WHAT YOU WILL DO: Write the next part of the forum thread below on oxygen and CO2 levels in aquarium water, picking up right after its last line.

EXTRACT PROVIDED:
........

I think we have forgotten that plants produce o2 while lights are on, I have surface ripples because I love lots of flow but because of how healthy my plants are my fish don't actually need it, the plants handle it, the agitation would be great at night though


----------



## HD Blazingwolf (May 12, 2011)

shrimpNewbie said:


> I think we have forgotten that plants produce o2 while lights are on, I have surface ripples because I love lots of flow but because of how healthy my plants are my fish don't actually need it, the plants handle it, the agitation would be great at night though


plants add very little oxygen actually to a tank, and they actually use very little c02
increasing water surface to air contact is the most efficient way to add oxygen..


----------



## pandamonium (May 14, 2012)

i actually read a thread on here that was trying to do an experiment to see if CO2 concentrations in water were greater than atmospheric CO2 concentrations, which i guess would be due to CO2 solubility. the goal of the expeirment was to try to establish whether or not air pumps should be used in the event that their bubbling would cause excess good CO2 to leave (in nonplanted tanks). my initial thought was that equilibration should maintain everything fairly evenly but im not sure. i have a theory which is long and convoluted haha but back to the point, really interested in that experiment. hopefully they keep up with it. 
in the meantime, i think i will buy an air pump to run probably from dusk until before dawn just to make sure CO2 levels arent too high. reason for til pre-dawn is because i think the plants will need CO2 for their next day of photosynthesis.


----------



## HD Blazingwolf (May 12, 2011)

The c02 equilibirum for water is 2-3 ppm on average given water temperature and surface area for that body of water.

Surface area is what allows gas to dissolve into the water, due to partial pressure. Its also relative to the amount of atmospheric c02. The level in an aquarium without c02 injection is fffaaaarrr less than atmospheric c02.


Airstones dont add c02 because they are ridding the nitrogen gas bubble which has almost no solubility


----------



## pandamonium (May 14, 2012)

HD Blazingwolf said:


> The c02 equilibirum for water is 2-3 ppm on average given water temperature and surface area for that body of water.

........

DATA UNDER STUDY:
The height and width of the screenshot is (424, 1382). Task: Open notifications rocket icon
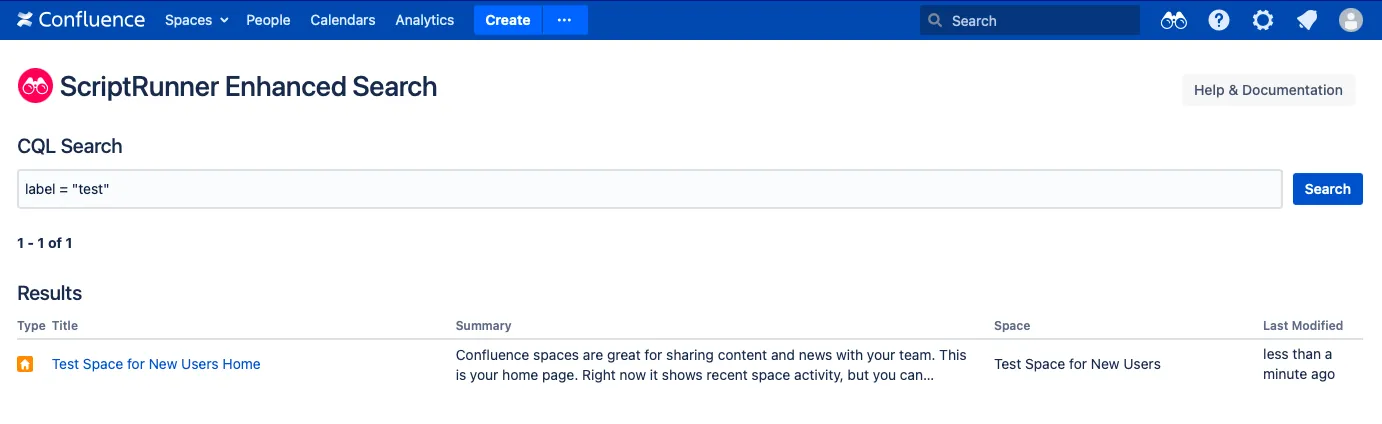tap(1306, 20)
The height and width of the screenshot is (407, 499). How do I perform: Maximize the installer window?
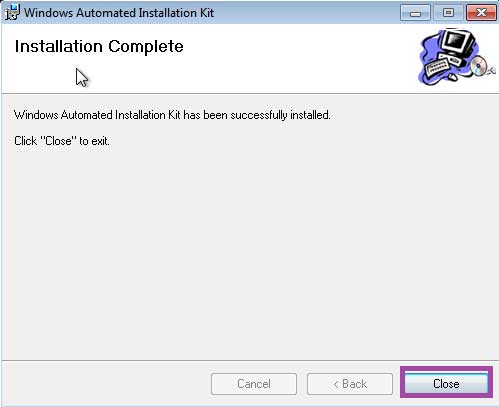click(448, 13)
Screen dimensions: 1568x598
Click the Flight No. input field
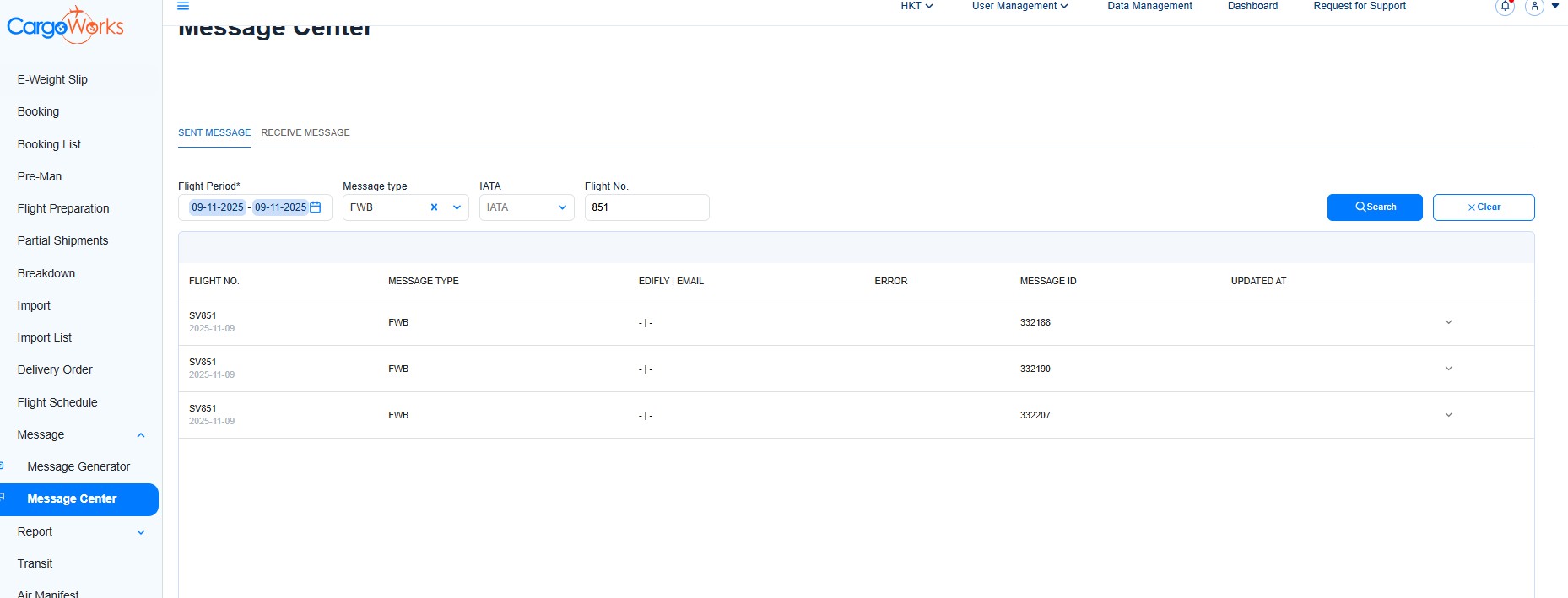coord(646,207)
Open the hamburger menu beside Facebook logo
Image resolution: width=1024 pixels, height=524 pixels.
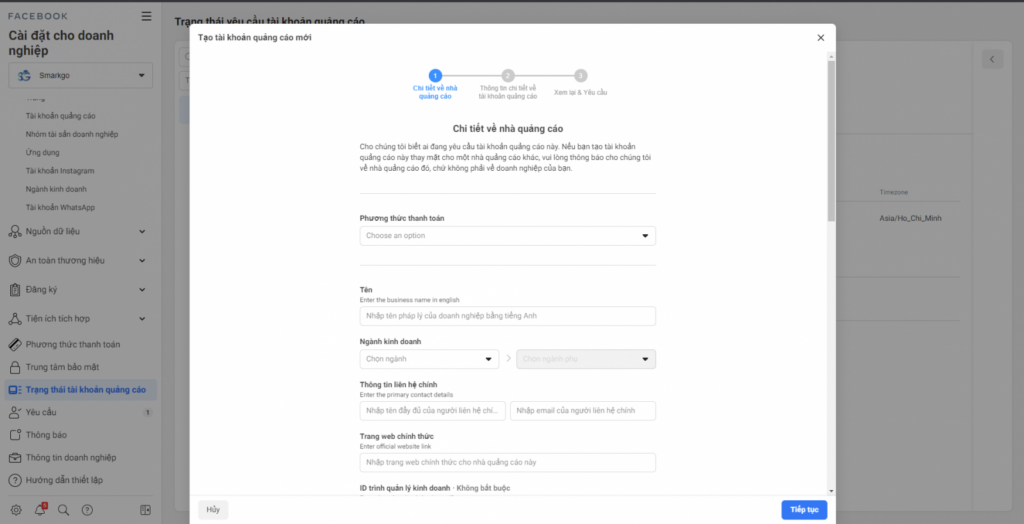[x=147, y=16]
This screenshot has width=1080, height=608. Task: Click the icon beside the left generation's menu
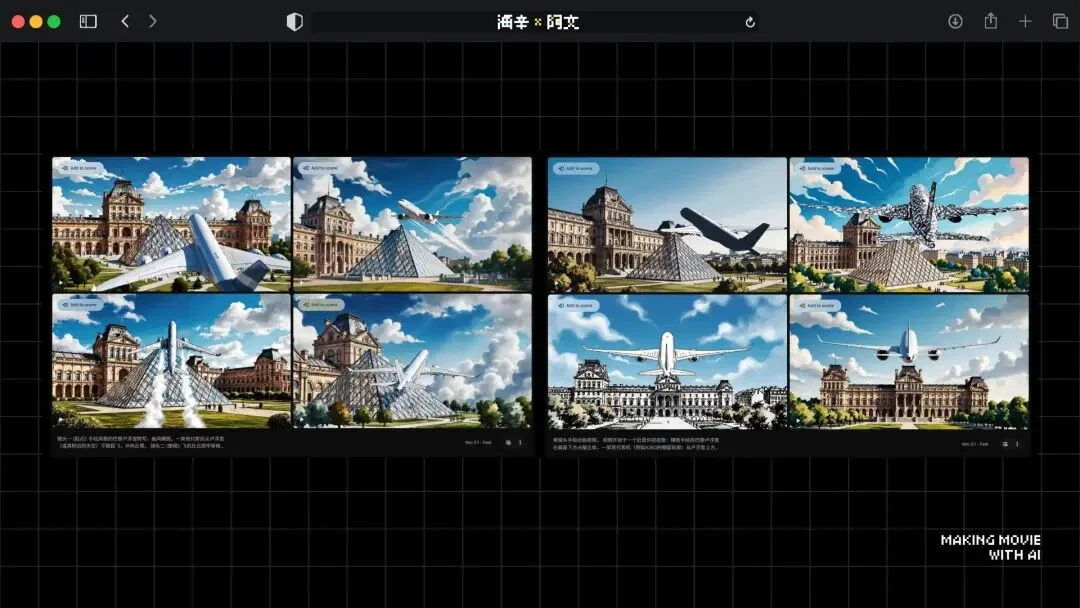508,443
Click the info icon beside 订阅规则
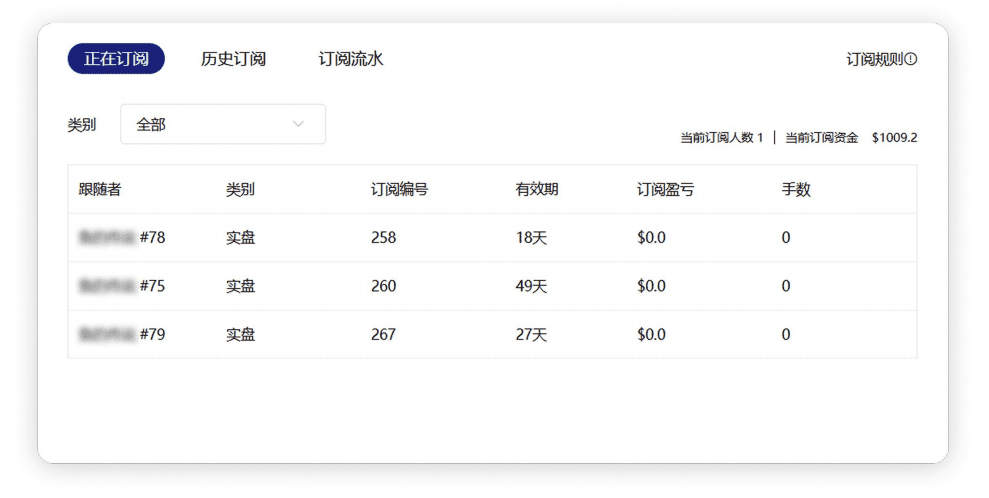This screenshot has height=498, width=989. [x=911, y=60]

........

OUTPUT FOR THIS TASK:
> 
> Surface area is what allows gas to dissolve into the water, due to partial pressure. Its also relative to the amount of atmospheric c02. The level in an aquarium without c02 injection is fffaaaarrr less than atmospheric c02.
> 
> ...


yep i came across that value in that experimental thread. but what i did not know is that CO2 in aquarium is far less than CO2 in the atmosphere. my goal with the air pump is to reduce the amount of CO2 in the aquarium from decaying matter and such (and also to remove that biofilm-like layer). so would airstones do that? rid excess CO2?


----------



## brogan (Jan 16, 2012)

TwoTacoCombo said:


> I've got a Koralia 240 in my 50gal tank, and it definitely boosts the flow. There are some drawbacks though....... It's also nearly impossible to point the thing up towards the surface, as the power cord is rather stiff and wants to push the unit down.


I have the same problem. Does anyone have any creative solutions to get the Koralia to point upwards more?


----------



## HD Blazingwolf (May 12, 2011)

turn it sideways it will point more up then


airstone do create lots of surface agitation and the pull water from the bottom if u set them there. they are excellent for continuing gas exchagne across the water surface, and breakup up the surface film.
the kicker to film is, the bubbles pop. watch the rim of the tank and wipe it as frequently as possible. the scum will form on the rim if u let it, its hard to get off too

c02 atmospheric levels are in the 350 ppm range ON average around the world
in a home around 780 ppm
in a classroom full of people, 5000 ppm it starts becomming stressfull to the respiratory system at about 7000ppm for some people. the lethal limit is around 15000 ppm depending on current oxygen levels


----------



## pandamonium (May 14, 2012)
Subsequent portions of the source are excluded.